Albert Cloutier died in Mont-Saint-Hilaire, Quebec, in 1965. He was aged 63.[1]

Work

Cloutier worked in oils, water colors, tempera, clay, wood and metals. His paintings mainly depict the beauty of Canadian landscapes. His early paintings showed the influence of the French Impressionists, the Group of Seven and Paul Cézanne. His later work was an intensified realism, with increasingly abstract and plastic forms.[1] Cloutier followed the French Canadian tradition of showing settled farm landscapes and avoided modernism.[10] Selected commissions include:[1]

Cloutier made some of the illustrations for Kingdom of the Saguenay (1936) by Marius Barbeau.[12][lower-alpha 1] He designed and illustrated Pathway to Greatness (1959) for the Canadian Pulp & Paper Association.
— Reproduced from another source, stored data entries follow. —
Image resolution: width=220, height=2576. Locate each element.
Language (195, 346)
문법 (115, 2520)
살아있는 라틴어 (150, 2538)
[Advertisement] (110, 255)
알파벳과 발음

The book described how the Saint Lawrence River was developed into the Saint Lawrence Seaway.[1]

Affiliations and collections

Cloutier became a member of the Federation of Canadian Artists in 1941 and the Canadian Society of Painters in Water Colour in 1948. He became an associate of the Royal Canadian Academy of Arts in 1951 and a member of the Academy in 1956. He became a member of Arts Club, Montreal in 1951, and was president of the Arts Club in 1957–59. He became a member of the Canadian Society of Graphic Art (c.1952); president of the Art Directors’ Club of Montreal (1953); a member of the National Society of Art Directors in New York City. His work was exhibited at the Klinkhoff Gallery and Arts Club in Montreal. His work is held by the National Gallery of Canada in Ottawa.[1]